A new study is underway at the University of Cincinnati Cancer Center to develop a novel imaging technique that allows for the visualization of CAR T-cells after they have been injected into cancer patients. Funded by a $2.3 million grant from the National Cancer Institute (NCI), the research aims to improve the understanding of CAR T-cell distribution and persistence, particularly in solid tumors where the therapy has shown limited success. This innovative approach could lead to more personalized and effective cancer treatments.
The Need for Improved Tracking
CAR T-cell therapy involves collecting a patient's own immune cells, genetically engineering them to express chimeric antigen receptors (CARs), and then infusing them back into the patient to target cancer cells. While this therapy has revolutionized the treatment of certain liquid tumors like lymphoma and leukemia, its efficacy in solid tumors remains a challenge. A significant obstacle is the lack of reliable methods to track CAR T-cells within the body post-infusion.
"Currently we lack a reliable way to track CAR T cells in the body postinfusion, especially in patients with solid tumors," said Nalinikanth Kotagiri, PhD, a researcher at the University of Cincinnati James L. Winkle College of Pharmacy and a member of the University of Cincinnati Cancer Center. "In cases where therapy does not succeed, we cannot confirm if the cells even reached the tumor or were able to persist in those regions."
Adapting Imaging Technology
The researchers are adapting a technique previously used to image specific pathogens in the lungs. This method involves using specialized contrast agents that selectively bind to bacterial receptors, which then become visible during positron emission tomography (PET) scans. The team is genetically engineering CAR T-cells to express these same bacterial receptors, enabling the cells to take up the contrast agents and become visible on PET scans.

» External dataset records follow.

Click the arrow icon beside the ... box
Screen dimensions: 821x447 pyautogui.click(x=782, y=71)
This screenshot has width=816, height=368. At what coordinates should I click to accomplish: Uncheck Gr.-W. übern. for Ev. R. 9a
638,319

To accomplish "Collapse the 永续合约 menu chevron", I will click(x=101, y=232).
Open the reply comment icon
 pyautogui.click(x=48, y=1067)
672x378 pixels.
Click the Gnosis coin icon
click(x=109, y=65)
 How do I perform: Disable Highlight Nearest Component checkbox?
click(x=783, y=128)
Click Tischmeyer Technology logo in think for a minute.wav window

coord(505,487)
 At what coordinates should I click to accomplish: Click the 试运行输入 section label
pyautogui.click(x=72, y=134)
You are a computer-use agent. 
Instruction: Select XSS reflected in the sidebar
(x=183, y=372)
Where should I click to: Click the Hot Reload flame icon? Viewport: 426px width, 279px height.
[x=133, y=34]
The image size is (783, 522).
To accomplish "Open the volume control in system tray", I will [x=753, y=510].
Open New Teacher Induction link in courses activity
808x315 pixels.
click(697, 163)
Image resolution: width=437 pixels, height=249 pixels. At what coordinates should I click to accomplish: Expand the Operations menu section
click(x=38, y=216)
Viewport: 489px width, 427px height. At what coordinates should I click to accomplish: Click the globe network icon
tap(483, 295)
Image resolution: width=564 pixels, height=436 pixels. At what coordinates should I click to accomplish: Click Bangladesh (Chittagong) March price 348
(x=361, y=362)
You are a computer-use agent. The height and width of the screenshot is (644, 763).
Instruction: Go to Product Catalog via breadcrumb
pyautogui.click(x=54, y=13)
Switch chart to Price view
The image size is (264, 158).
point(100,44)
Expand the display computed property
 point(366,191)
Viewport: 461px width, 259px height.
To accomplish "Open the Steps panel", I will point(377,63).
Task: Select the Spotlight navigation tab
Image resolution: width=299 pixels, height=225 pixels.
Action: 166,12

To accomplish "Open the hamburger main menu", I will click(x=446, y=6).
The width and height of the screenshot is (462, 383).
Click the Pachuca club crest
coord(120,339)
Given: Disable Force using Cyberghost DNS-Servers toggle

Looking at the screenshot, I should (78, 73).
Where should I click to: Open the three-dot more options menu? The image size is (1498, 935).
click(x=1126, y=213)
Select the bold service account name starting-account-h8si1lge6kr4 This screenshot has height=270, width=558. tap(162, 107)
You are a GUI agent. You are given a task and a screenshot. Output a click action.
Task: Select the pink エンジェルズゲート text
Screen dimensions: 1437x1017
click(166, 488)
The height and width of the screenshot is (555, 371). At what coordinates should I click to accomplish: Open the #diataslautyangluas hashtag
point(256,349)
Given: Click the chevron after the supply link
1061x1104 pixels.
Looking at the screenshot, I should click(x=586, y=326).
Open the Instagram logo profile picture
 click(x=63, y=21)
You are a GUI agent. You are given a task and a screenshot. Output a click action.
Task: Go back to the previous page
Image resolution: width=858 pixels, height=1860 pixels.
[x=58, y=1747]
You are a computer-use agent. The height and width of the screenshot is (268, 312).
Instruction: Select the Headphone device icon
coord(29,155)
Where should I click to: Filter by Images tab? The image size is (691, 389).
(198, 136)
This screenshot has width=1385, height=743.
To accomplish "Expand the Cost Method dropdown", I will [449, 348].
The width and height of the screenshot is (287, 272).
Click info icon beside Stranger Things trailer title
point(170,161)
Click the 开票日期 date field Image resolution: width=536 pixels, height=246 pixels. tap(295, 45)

This approach aims to provide real-time insights into the location and persistence of CAR T-cells within the body. Because CAR T-cells divide and produce new cells over time, this technique may also allow for the tracking of cell lineage, providing valuable data on the behavior of the modified cells long after injection.
Potential for Personalized Treatment
The NCI grant will enable Dr. Kotagiri and his colleagues to continue their research using this technique in animal models and human solid tumor samples. By gaining a better understanding of where the cells go and how long they persist in the body, physicians may be able to optimize CAR T-cell therapy based on precise cellular behavior.
"By tracking CAR T cells in real time, we gain personalized insights that could inform adjustments in therapy, such as dosing frequency or cell-engineering strategies, offering a unique 'journey into the body' of each patient's treatment response," Dr. Kotagiri concluded.